Cache Communication Protocols

When we discussed proxying and HTTP, we also discussed caching, which is one of the primary uses of web proxies. Caching is very important as a way of speeding up transfers and reducing the amount of data transferred across crowded links. Once cache servers are set up, the next logical step is to use multiple cache servers and have them coordinate operations. A lot of active development is going on, and it's not at all clear what protocol is going to win out in the long run.

Internet Cache Protocol (ICP)

ICP is the oldest of the cache management protocols in current use and is supported by the largest number of caches, including Netscape Proxy, Harvest, and Squid. The principle behind ICP is that cache servers operate independently, but when a cache server gets a request for a document that it does not have cached, it asks other cache servers for the document, and retrieves the document from its source only if no other cache server has the document. ICP has a number of drawbacks; it requires a considerable amount of communication between caches, it slows down document retrieval, it provides no security or authentication, and it searches the cache based only on URL, not on document header information, which may cause it to return incorrect document versions. On the other hand, it has the noticeable advantage of being both standardized (it is documented in IETF RFCs 2186 and 2187) and in widespread use.

Packet filtering characteristics of ICP

ICP normally uses UDP; the port number is configurable but defaults to 3130. ICP can also be run over TCP, once again at any port. Caches exchange documents via HTTP. Once again, the port used for HTTP is configurable, but it defaults to 3128.

Direction	Source Addr.	Dest. Addr.	Protocol	Source Port	Dest. Port	ACK Set	Notes
In	Ext	Int	UDP	>1023	3130^[9]	^[10]	ICP request or response, external cache to internal cache
Out	Int	Ext	UDP	3130^[9]	>1023	^[10]	ICP request or response, internal cache to external cache
In	Ext	Int	TCP	>1023	3128^[13]	^[14]	HTTP request, external cache to internal cache
Out	Int	Ext	TCP	3128^[13]	>1023	Yes	HTTP response, internal cache to external cache
Out	Int	Ext	TCP	>1023	3128^[13]	^[14]	HTTP request, internal cache to external cache
In	Ext	Int	TCP	3128^[13]	>1023	Yes	HTTP response, external cache to internal cache
^[9]3130 is the standard port number for ICP, but some servers run on different port numbers. ^[10]UDP has no ACK equivalent. ^[13]3128 is the standard port number for intercache HTTP servers, but some servers run on different port numbers. ^[14]ACK is not set on the first packet of this type (establishing connection) but will be set on the rest.

Proxying characteristics of ICP

ICP, like SMTP and NNTP, is a self-proxying protocol, one that allows for queries to be passed from server to server.
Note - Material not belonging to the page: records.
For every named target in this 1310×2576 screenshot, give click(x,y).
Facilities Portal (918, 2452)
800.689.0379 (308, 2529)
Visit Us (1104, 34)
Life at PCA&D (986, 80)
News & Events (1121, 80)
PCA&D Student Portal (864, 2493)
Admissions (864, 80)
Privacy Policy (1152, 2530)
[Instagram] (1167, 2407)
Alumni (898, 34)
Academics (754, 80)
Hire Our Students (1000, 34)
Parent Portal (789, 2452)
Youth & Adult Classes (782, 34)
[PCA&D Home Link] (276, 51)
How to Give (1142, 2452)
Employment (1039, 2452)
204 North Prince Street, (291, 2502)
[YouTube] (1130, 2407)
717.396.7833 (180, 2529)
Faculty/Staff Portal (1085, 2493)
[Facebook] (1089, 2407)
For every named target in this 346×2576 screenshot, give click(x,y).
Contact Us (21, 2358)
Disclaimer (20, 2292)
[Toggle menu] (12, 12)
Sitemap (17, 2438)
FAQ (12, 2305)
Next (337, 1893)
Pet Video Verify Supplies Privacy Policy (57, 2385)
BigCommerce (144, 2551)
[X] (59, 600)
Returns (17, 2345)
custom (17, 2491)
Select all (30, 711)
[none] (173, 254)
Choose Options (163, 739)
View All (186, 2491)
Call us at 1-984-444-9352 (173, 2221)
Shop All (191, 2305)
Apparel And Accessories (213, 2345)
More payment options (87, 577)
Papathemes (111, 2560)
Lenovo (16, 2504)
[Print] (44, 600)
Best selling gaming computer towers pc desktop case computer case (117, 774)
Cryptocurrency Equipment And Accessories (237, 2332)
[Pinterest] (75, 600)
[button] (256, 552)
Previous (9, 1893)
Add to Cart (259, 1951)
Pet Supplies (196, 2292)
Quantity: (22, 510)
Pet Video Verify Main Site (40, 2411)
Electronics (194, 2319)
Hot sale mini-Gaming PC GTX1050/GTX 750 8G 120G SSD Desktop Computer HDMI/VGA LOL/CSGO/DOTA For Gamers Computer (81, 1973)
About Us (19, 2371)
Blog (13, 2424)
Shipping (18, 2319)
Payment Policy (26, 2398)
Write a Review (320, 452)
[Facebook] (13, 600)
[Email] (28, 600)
In general, if you are configuring ICP in a firewall environment, you will use this facility and set all internal cache servers to peer with a cache server that's part of the firewall and serves as a proxy.

Since ICP is a straightforward TCP-based protocol, it would also be possible to proxy it through a proxy system like SOCKS; the only difficulty is that you would end up with a one-way relationship, since the external cache would not be able to send queries to the internal cache. This would slow down performance without providing any more security than doing self-proxying, and no current implementations support it.

Network address translation characteristics of ICP

ICP does contain embedded IP addresses, but they aren't actually used for anything. It will work without problems through network address translation systems, as long as you configure a static translation (to allow for requests from other peers) and don't mind the fact that the internal address will be visible to anybody watching traffic.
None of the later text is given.